Democratic President Barack Obama gets campaign support from the tech community while Republican challenger Mitt Romney courts Wall Street.

Elinor Mills Former Staff Writer
Elinor Mills covers Internet security and privacy. She joined CNET News in 2005 after working as a foreign correspondent for Reuters in Portugal and writing for The Industry Standard, the IDG News Service and the Associated Press.
Elinor Mills
2 min read
Top contributor sources for Obama and Romney.
Top contributor sources for Obama and Romney. OpenSecrets.org

President Obama's campaign is getting financial help from people associated with two big tech firms: Microsoft and Google.

Following the University of California, those companies were listed as the second and third top contributors to his re-election campaign by OpenSecrets.org, followed by the lawfirm of DLA Piper and Harvard University.

Mitt Romney's list is a who's who of Wall Street: Goldman Sachs, JP Morgan Chase, Morgan Stanley, Bank of America, and Credit Suisse Group.

The money did not come from the organizations themselves, but from political action committees, individual employees, owners, and family members, and includes subsidiaries and affiliates, the site says.

Overall, Obama has raised $348.4 million compared with $193.4 million for Romney.

Obama's ties to the tech community go back to his first presidential campaign, when then Google CEO Eric Schmidt (now executive chairman) campaigned for him, and served as an adviser. Microsoft CEO Steve Ballmer also backed Obama four years ago.

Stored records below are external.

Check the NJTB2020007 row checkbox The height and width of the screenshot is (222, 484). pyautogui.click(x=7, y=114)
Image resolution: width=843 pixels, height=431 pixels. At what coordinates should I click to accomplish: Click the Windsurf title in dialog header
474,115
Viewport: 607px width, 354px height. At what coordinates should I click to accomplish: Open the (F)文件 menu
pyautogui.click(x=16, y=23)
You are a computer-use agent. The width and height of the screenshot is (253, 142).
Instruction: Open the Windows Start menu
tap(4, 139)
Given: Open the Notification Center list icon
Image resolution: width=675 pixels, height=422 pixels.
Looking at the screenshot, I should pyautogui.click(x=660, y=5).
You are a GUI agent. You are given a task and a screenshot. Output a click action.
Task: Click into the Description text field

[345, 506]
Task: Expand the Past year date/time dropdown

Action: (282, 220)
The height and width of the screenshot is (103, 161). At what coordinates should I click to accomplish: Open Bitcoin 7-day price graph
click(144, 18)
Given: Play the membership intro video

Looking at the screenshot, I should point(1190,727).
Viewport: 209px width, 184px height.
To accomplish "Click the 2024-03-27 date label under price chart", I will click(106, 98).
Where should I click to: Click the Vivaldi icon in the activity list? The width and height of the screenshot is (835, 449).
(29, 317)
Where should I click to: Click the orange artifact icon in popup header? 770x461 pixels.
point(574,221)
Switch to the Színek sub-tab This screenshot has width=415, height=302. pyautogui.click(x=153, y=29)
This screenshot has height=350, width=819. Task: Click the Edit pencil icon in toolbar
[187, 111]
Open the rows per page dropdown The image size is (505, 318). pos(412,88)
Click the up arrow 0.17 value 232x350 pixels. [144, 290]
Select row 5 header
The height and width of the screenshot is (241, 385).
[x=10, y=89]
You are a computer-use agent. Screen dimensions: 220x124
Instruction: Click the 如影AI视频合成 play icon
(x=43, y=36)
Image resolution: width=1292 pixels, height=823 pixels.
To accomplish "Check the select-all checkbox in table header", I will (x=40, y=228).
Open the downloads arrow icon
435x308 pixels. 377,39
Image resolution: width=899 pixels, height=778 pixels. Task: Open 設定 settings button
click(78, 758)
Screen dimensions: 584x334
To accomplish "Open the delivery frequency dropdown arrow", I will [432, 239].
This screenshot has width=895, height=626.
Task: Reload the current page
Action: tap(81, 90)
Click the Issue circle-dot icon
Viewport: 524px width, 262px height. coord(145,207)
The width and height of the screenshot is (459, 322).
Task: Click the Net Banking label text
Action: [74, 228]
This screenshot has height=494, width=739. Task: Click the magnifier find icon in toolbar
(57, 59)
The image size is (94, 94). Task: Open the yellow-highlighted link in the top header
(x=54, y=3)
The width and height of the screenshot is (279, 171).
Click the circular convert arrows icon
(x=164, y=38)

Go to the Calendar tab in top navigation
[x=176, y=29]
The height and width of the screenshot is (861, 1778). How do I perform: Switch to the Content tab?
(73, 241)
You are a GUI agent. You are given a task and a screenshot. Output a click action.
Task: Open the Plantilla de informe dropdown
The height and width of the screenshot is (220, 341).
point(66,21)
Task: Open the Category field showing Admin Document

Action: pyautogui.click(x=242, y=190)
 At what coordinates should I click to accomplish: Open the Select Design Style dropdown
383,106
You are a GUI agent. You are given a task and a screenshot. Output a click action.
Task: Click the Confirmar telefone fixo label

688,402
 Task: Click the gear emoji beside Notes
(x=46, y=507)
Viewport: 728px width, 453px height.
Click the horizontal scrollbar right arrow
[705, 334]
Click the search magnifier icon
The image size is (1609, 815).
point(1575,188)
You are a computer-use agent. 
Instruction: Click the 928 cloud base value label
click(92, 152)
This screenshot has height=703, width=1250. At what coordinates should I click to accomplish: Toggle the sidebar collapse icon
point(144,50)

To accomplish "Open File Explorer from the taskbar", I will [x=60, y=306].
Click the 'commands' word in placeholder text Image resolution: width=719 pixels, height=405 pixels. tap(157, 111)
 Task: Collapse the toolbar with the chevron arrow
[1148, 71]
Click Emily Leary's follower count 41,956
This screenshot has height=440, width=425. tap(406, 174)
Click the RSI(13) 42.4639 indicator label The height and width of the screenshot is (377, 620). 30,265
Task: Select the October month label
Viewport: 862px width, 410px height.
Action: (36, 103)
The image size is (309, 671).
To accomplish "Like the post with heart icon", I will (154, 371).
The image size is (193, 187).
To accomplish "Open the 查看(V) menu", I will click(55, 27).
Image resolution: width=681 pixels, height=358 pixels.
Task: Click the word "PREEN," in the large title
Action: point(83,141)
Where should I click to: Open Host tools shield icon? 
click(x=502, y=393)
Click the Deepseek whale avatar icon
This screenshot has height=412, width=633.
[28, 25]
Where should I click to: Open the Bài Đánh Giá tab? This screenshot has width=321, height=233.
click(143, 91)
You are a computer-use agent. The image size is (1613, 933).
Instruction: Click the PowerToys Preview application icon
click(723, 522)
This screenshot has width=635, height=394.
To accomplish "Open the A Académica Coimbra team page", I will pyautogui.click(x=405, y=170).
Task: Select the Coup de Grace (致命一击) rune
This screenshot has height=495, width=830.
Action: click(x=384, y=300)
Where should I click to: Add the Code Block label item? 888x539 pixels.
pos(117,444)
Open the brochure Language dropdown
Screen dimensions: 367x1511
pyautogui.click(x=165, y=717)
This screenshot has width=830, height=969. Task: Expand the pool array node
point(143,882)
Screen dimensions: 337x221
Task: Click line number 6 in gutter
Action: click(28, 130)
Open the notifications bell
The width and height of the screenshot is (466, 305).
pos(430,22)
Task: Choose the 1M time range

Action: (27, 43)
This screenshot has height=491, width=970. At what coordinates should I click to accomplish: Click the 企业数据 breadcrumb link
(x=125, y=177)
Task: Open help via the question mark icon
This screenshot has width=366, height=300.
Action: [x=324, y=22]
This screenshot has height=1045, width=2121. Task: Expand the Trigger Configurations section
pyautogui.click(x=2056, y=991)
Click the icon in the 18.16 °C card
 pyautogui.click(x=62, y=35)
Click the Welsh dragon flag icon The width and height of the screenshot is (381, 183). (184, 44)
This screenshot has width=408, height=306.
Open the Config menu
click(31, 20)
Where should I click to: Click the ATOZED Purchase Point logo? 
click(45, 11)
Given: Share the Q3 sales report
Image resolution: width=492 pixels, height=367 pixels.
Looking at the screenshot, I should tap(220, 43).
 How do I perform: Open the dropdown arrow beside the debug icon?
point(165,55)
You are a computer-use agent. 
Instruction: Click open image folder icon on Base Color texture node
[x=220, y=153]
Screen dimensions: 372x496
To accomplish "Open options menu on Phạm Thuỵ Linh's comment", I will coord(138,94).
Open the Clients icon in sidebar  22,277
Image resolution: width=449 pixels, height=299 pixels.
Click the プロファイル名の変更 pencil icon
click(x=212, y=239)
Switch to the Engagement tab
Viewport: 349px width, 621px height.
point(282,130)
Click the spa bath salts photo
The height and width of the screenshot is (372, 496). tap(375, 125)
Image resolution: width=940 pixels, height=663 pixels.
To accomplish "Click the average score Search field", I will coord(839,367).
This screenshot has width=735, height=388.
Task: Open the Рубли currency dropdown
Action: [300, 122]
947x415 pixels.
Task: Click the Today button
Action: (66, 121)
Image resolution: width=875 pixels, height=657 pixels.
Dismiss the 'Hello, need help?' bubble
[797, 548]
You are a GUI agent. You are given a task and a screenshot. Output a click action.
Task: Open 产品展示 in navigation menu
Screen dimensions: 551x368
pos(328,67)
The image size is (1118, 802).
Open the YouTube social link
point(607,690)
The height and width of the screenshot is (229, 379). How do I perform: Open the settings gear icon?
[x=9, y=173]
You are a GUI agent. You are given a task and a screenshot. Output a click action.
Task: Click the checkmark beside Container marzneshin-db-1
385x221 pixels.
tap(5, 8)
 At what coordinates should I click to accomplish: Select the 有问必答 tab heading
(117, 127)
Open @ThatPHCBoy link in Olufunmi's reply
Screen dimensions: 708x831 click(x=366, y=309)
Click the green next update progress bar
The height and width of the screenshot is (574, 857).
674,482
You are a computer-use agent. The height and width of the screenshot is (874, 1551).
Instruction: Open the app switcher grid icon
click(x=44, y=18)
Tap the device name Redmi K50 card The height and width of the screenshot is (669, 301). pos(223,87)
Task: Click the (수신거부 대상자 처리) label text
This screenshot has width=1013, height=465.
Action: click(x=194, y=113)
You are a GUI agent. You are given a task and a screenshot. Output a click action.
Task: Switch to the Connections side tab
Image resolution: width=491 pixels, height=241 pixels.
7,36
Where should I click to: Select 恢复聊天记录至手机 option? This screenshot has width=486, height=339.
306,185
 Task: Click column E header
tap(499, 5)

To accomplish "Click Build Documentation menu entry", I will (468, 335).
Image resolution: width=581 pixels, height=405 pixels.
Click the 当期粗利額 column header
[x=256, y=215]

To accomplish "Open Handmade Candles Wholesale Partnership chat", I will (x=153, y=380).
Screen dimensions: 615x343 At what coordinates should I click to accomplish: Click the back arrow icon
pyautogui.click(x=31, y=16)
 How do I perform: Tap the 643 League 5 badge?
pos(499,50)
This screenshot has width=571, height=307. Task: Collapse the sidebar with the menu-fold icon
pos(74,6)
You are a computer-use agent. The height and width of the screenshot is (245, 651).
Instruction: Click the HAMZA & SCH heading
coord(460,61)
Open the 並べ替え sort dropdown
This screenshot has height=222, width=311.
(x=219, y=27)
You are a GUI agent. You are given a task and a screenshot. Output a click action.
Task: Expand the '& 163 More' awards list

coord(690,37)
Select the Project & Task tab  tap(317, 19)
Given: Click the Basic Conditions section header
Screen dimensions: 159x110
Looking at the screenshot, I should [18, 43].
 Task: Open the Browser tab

After the election, several Googlers left the company to join the Obama administration, Schmidt became a member of the Transition Economic Advisory Board and he and Craig Mundie, chief research and strategy officer at Microsoft, were named to the president's Council of Advisors on Science and Technology. The University of California was at the top of Obama's contributor list in the 2008 campaign too, followed by Goldman Sachs, Harvard, Microsoft, Google, JP Morgan Chase and Citigroup.